Some men who are the main bread winner of the house, overlooks what the other party has done because they do not see it as important. For example: housework -- they do not feel as if it necessary to compliment the neatness of the house or even appreciate because they feel as if "you are suppose to do it". And instead of seeing the bigger picture and be grateful that you are at least bringing in SOME money and encourage you to find a better job, he degrades you because he is making more.

Most people I am guessing do not understand the concept of marriage. They do not know that it is a constant "work in progress" and that it takes a team effort. And so you are doing your part in doing the housework, taking care of your daughter's needs and having a job no matter how little you are making and he is just being dumb. He is not supportive, and you do not deserve to live like this and your daughter does not need to grow up with this.

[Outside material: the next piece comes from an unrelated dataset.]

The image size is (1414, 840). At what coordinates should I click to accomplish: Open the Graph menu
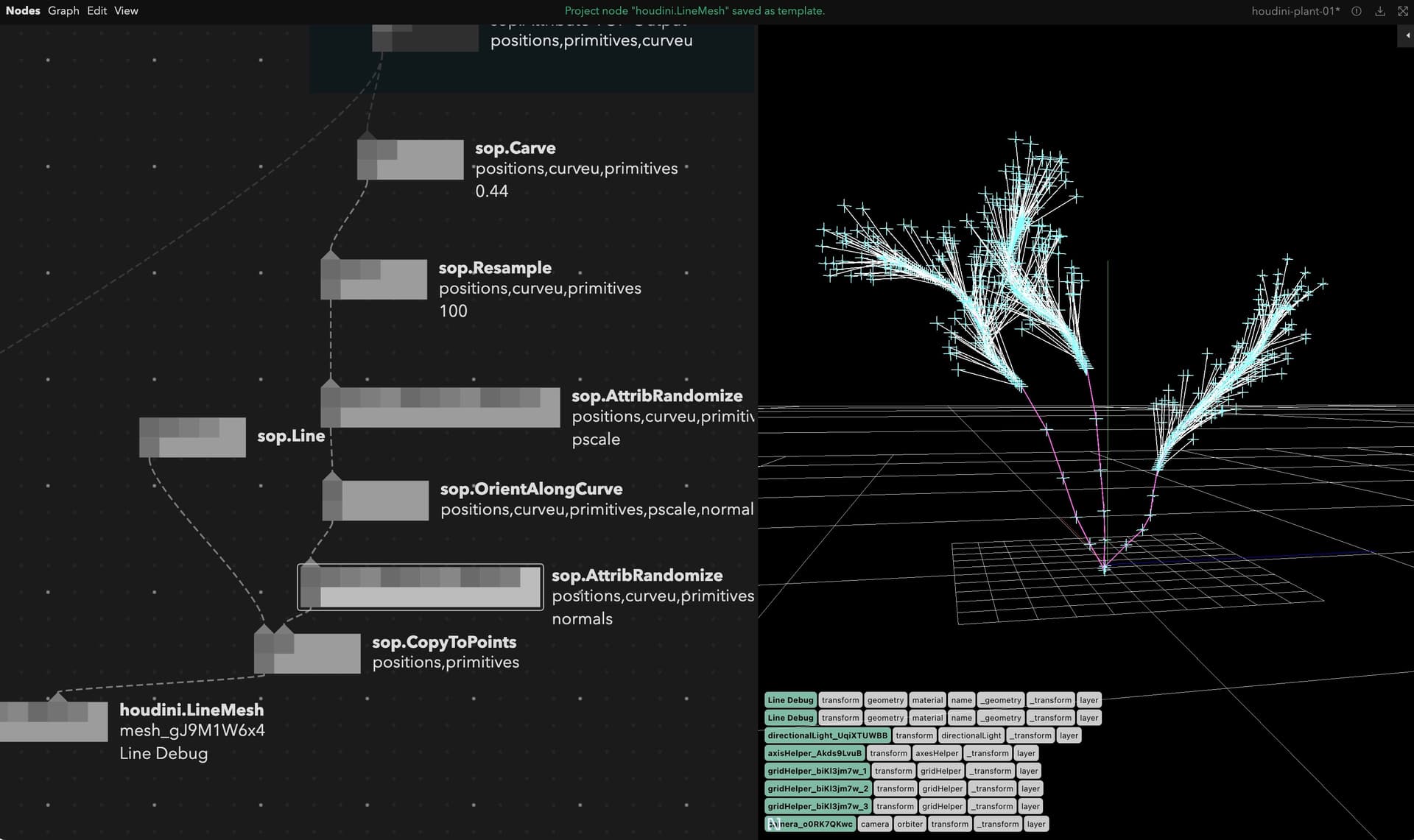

I would suggest that you aim to find a better paying job, do not procrastinate, it will ruin you. You need to get to a healthier environment for your daughter's sake and for yours. Good Luck dear!

Anna
Helpful - 0
134578 tn?1693250592
I'd get ready to leave.  Do you have family who will support you in another place if you can get to them?  There have to be places where you can work, if you can find a decent place to live, even if it is temporarily with a relative for free.  The situation you're describing simply can't last.
Helpful - 0
1958787 tn?1325376291
maybe his having an affair and trying to throw things up too fight. it seems to me that you are down in the dumpss about yourself when really its not you its him. Thats emotional and physically draining to do. so at that YOUR A STRONG WOMAN AND WHEN YOUVE HAD ENOUGH YOULL KN OW. N YOULL KNOW EXACTLY WHAT TO DO.
Helpful - 0
Avatar universal
Even if I ever get sick, he blames it on me being lazy. He isn't the type that would stop by the store and grab some gatorade when you have a stomach virus or offer to get meds. He's the type to come home wonder what Im fixing for supper. I'm so ready to give up on life all together. I'm so over this. My daughter is what keeps me going.